North Korea Stole $280 Million From a Crypto Platform Without Exploiting a Single Bug

Drift Protocol, a Solana based decentralized exchange with 200,000 traders, lost $280 million after attackers seized administrative control using pre signed transactions and durable nonces. The smart contracts were never compromised.

Cracked smartphone screen showing a cryptocurrency trading dashboard with declining charts

What Happened

On April 1, 2026, attackers executed a precisely timed heist against Drift Protocol, a decentralized exchange built on the Solana blockchain. In a matter of minutes, they transferred administrative control of the platform to themselves, introduced a malicious asset, and drained between $280 and $285 million in cryptocurrency.

The attack did not exploit a vulnerability in Drift's smart contracts or code. Instead, the attackers targeted the human governance layer, specifically the platform's Security Council, a multisignature wallet requiring 2 of 5 approvals to execute administrative transactions.

How the Attack Worked

The heist relied on two Solana features: durable nonce accounts and pre signed transactions. Here is the sequence:

  • March 23 to 30: Attackers obtained 2 of 5 multisig approvals from Security Council members through social engineering or credential compromise
  • Pre signing phase: Using durable nonces, they created transactions that would remain valid indefinitely, unlike normal Solana transactions that expire after a few minutes
  • April 1 execution: All pre signed transactions were submitted within minutes, transferring admin control, introducing a malicious token, and draining user funds

Durable nonces are a legitimate Solana feature designed for offline transaction signing. In this case, they became the weapon, allowing attackers to prepare an entire heist in advance and execute it faster than any human response was possible.

North Korean Attribution

Blockchain intelligence firms Elliptic and TRM Labs attributed the attack to North Korean threat actors based on multiple on chain indicators. The evidence includes Tornado Cash usage for laundering, CarbonVote deployment timed to 09:30 Pyongyang local time, cross chain bridging patterns consistent with previous DPRK operations, and rapid large scale laundering matching the playbook used in the $1.5 billion Bybit hack earlier in 2025.

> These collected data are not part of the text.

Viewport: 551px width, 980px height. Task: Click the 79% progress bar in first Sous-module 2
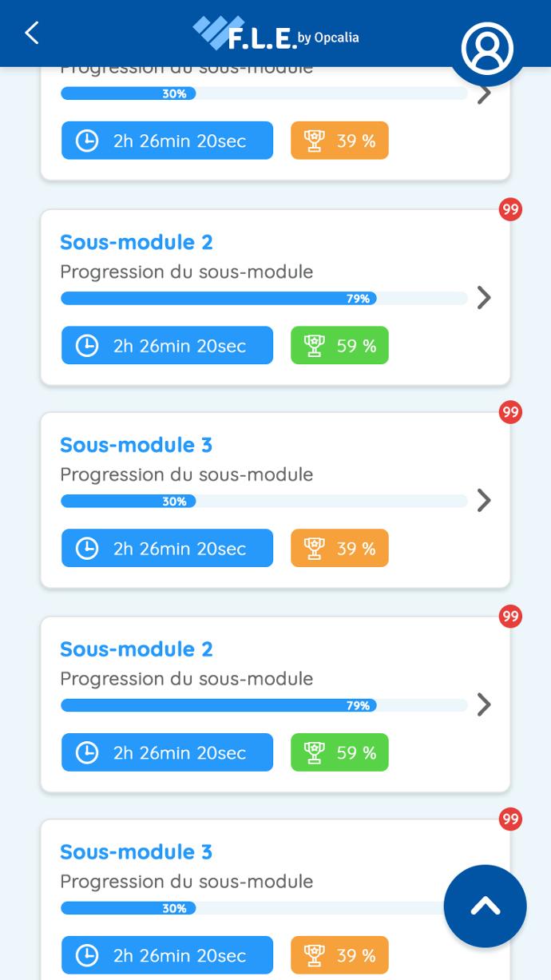tap(264, 299)
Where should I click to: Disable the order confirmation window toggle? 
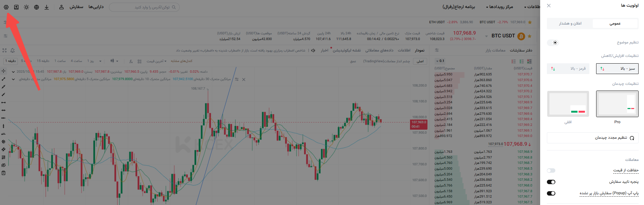pos(551,182)
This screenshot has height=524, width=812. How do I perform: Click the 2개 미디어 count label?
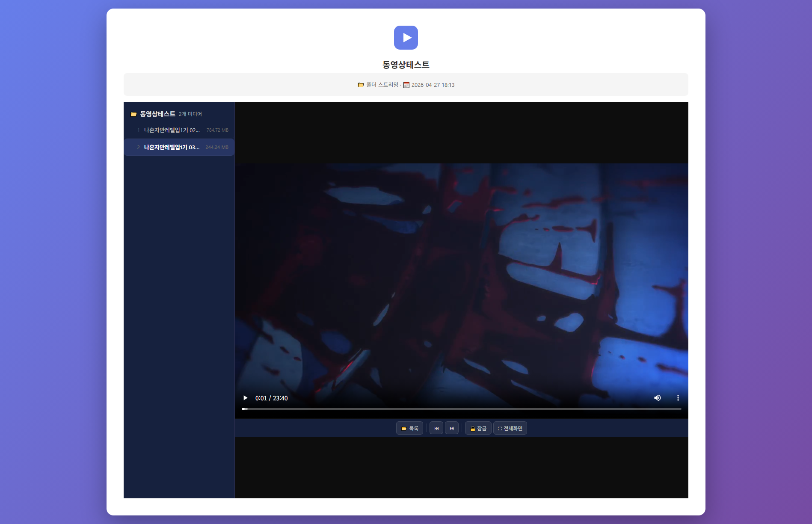pos(190,114)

North Korea has emerged as the most prolific state sponsored cryptocurrency thief, with stolen crypto funding the country's weapons programs. The Lazarus Group and affiliated units have stolen an estimated $6 billion in cryptocurrency since 2017, according to the United Nations.

Why Governance Attacks Are the New Frontier

The Drift hack represents a shift in how cryptocurrency platforms are being attacked. As smart contract auditing has matured and code level vulnerabilities become harder to exploit, attackers are moving up the stack to target governance mechanisms.

A 2 of 5 multisig means an attacker only needs to compromise two people to control the entire platform. Whether those approvals were obtained through phishing, social engineering, or insider compromise remains under investigation. But the fundamental problem is architectural: when a small group of humans holds the keys to hundreds of millions of dollars, those humans become the attack surface.

This follows a pattern. The $625 million Ronin Network hack in 2022 also targeted validator keys rather than code. The $100 million Harmony Horizon Bridge hack exploited a 2 of 5 multisig. The technique works because it bypasses every technical audit and smart contract review.

What Was Affected

Approximately 200,000 traders used Drift Protocol. The stolen funds came from user deposits in borrow and lend pools, vault deposits, and active trading positions. Drift has frozen all protocol functions while the investigation continues.

The platform's DSOL token and insurance fund assets were not affected, according to Drift's initial disclosure. The team is working with security firms, exchanges, and law enforcement to trace and freeze the stolen funds, though recovery from North Korean operations has historically been difficult. Only a fraction of the Bybit stolen funds were ever recovered.

Lessons for Anyone Holding Crypto

The Drift hack reinforces several security principles that apply beyond DeFi:

  • Multisig thresholds matter. A 2 of 5 requirement means compromising 40% of signers gives total control. Higher thresholds like 4 of 7 or 5 of 9 make governance attacks exponentially harder
  • Time locks save assets. If administrative transactions required a 24 or 48 hour delay before execution, the community could have detected and blocked the attack
  • Self custody remains the safest option. Funds held in your own hardware wallet cannot be drained by a platform governance attack. If you are not actively trading, move assets off centralized and decentralized platforms
  • Watch for social engineering. The most sophisticated attacks start with a phishing email or a fake message, not a code exploit

What Happens Next

Drift has promised a detailed post mortem report. The platform's future depends on whether stolen funds can be traced and frozen before they are fully laundered. North Korean operators typically move fast, converting stolen crypto through mixers, cross chain bridges, and eventually into fiat currency to fund state operations.

For the broader DeFi ecosystem, the Drift hack is another data point in a growing pattern: the code can be flawless, the audits can pass, and the platform can still lose everything if the people holding the keys are compromised. The weakest link in decentralized finance continues to be the humans at the center of it.